Parallel to the exhibition, you are presenting an ambitious new project, suspended on Bilbao’s iconic La Carola Crane. How did you approach the commission?
La Carola is iconic in the landscape of Bilbao, it represents pre–Guggenheim, pre-revolution of the city centre; the crane is iconic for ideas of city and legacy. I needed to tread carefully in how any artwork could interact with the structure – after all there is no competing with a 100 ton bright red crane. The idea of the banner came about through collaboration with the Ria de Bilbao Maritime Museum and Bilbao Art District, who supported the commission. The potency of scale was very interesting and I wanted to use the idea of La Carola’s height to explore a sense of depth.
The work is inspired by the strong connection Bilbao has to the tidal river and through it beyond, the ocean. The resulting image you see is a photograph taken of a side of a shipping container. I felt a connection of liquidity the more I walked passed it and thought it could be something. In flux and change, the back peeling of paint revealing different colours and layers, and I suppose a thinness of time.

Data segment
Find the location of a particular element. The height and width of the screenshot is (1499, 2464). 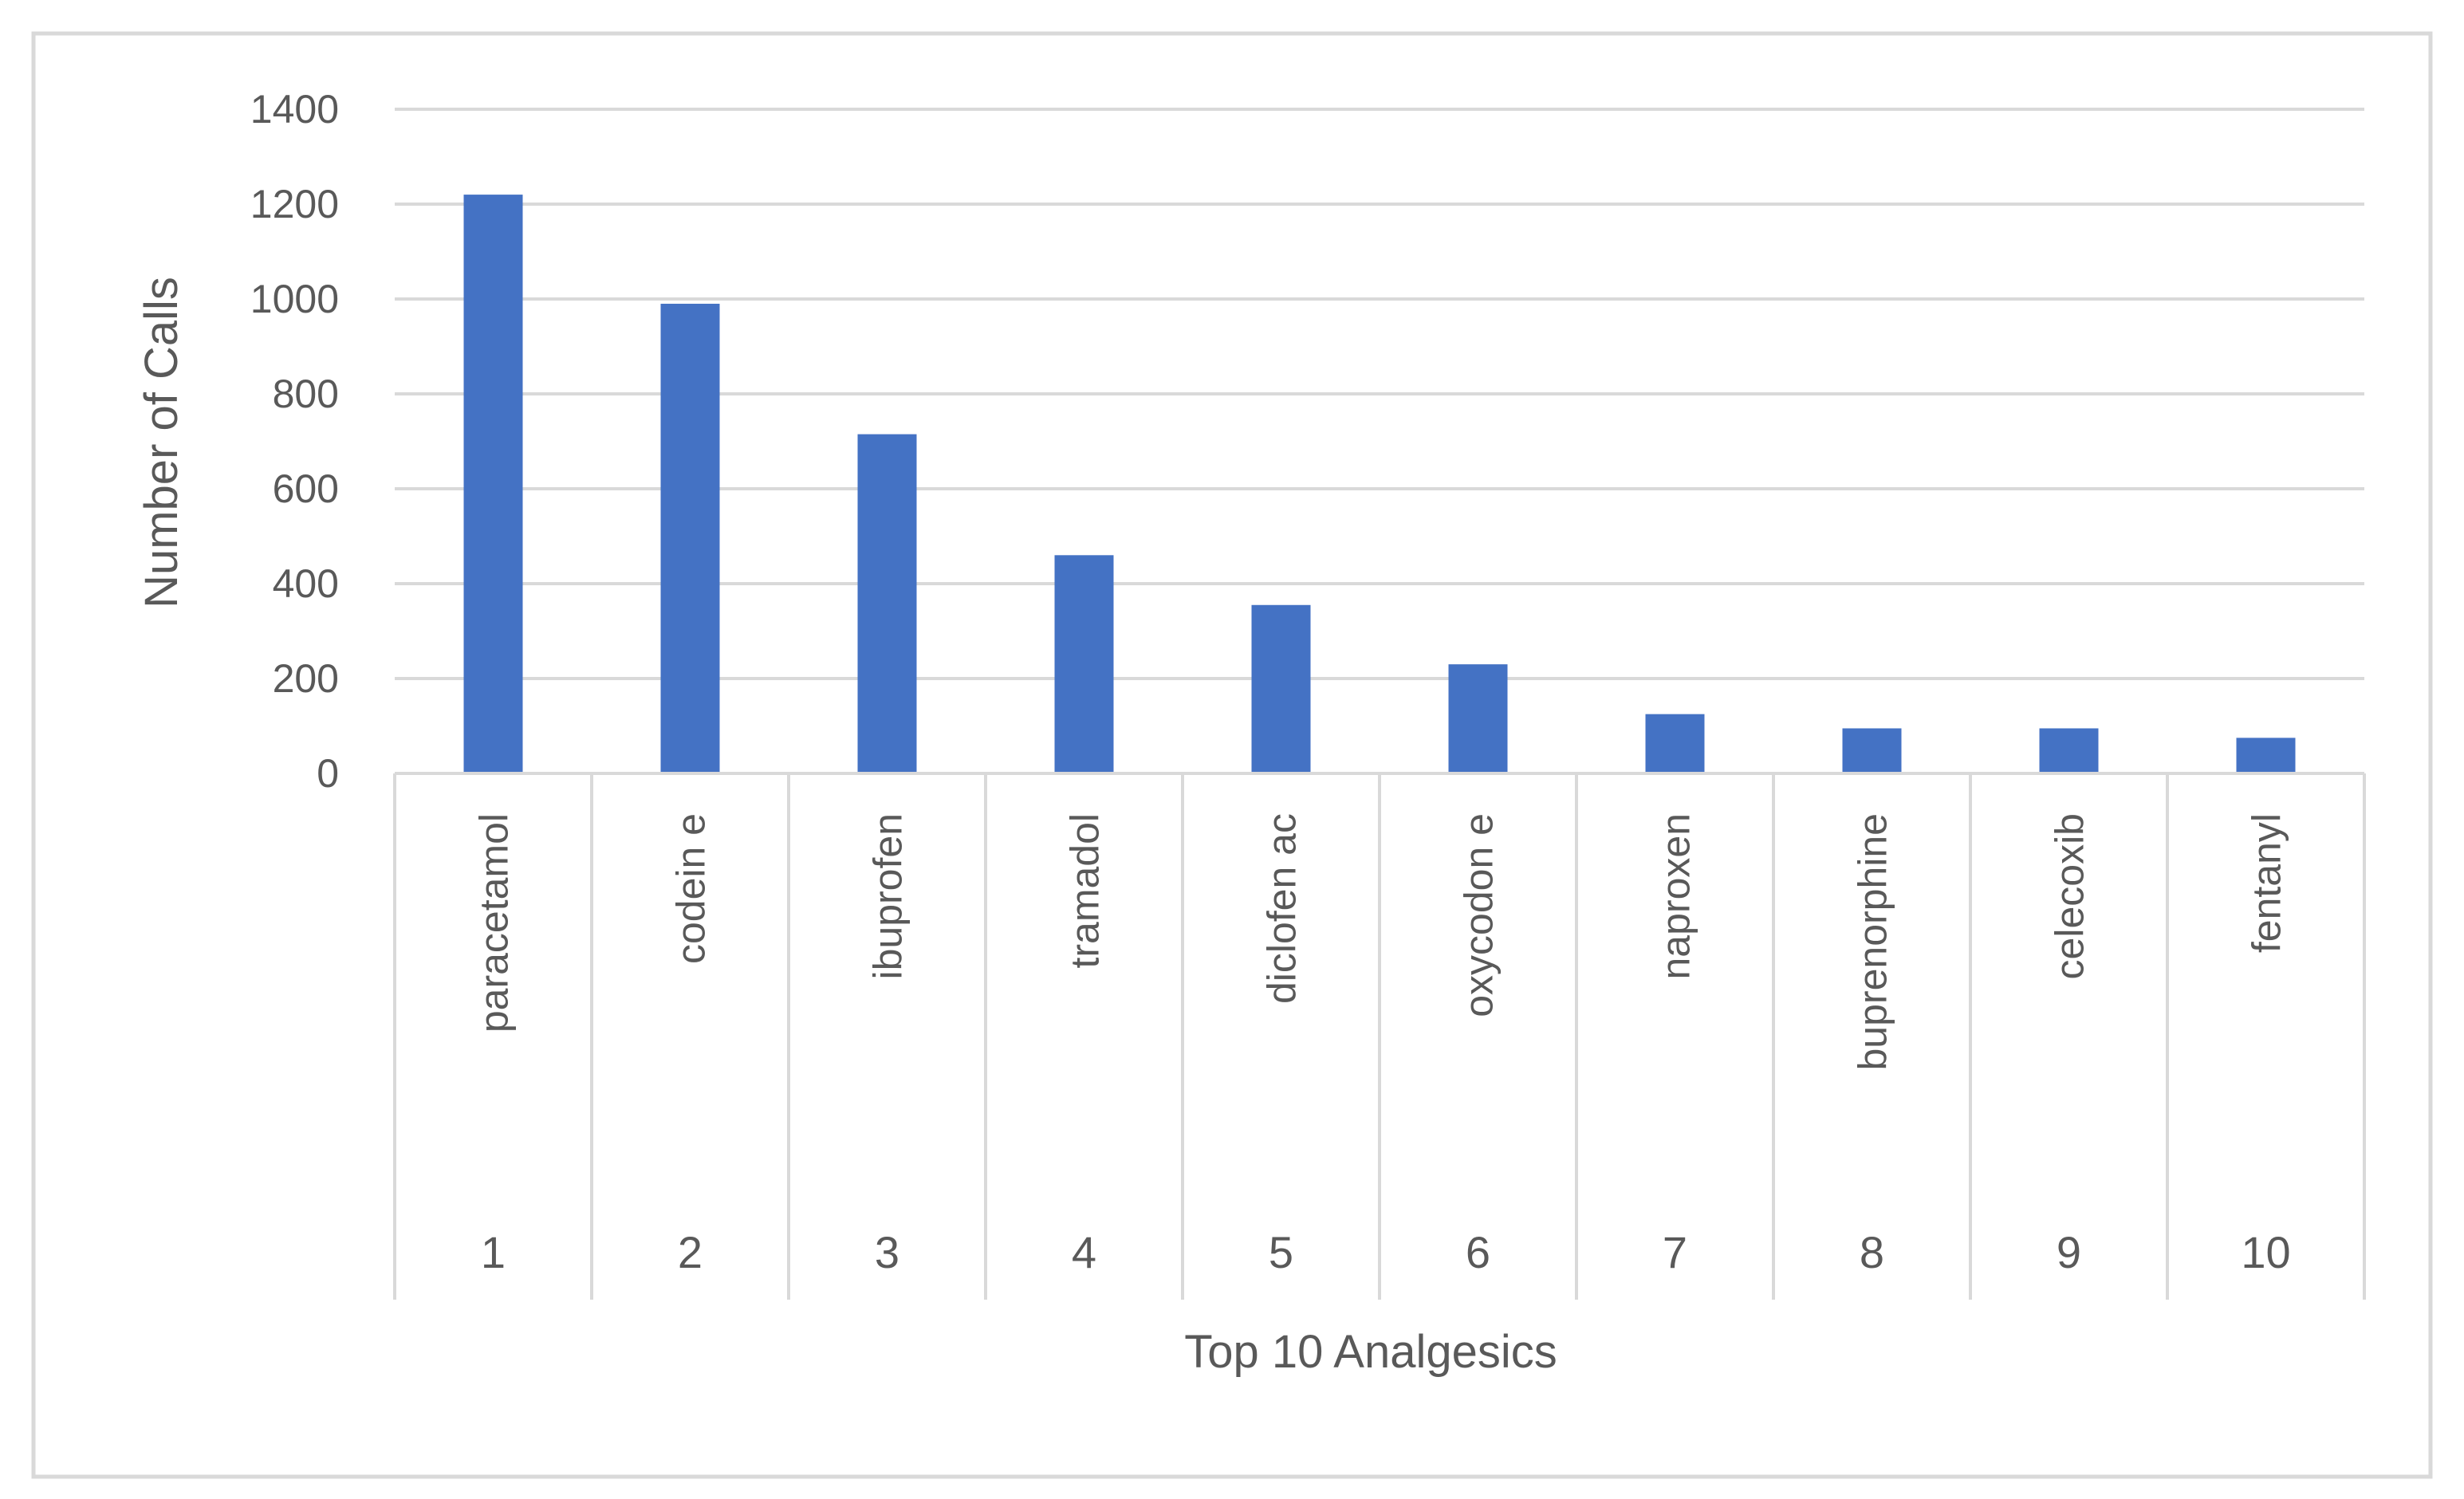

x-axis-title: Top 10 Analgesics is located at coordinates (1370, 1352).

What needs to be done
For each statement, answer yes or no according to the interview about the La Carola Crane commission, and quote the words that decide it: (a) The banner idea came from a collaboration that included the Ria de Bilbao Maritime Museum. (b) The crane weighs 50 tons. (c) The image in the work is a photograph of a shipping container's side. The listing has no connection to the text.

Response below
(a) Yes: "The idea of the banner came about through collaboration with the Ria de Bilbao Maritime Museum and Bilbao Art District"
(b) No: "a 100 ton bright red crane"
(c) Yes: "a photograph taken of a side of a shipping container"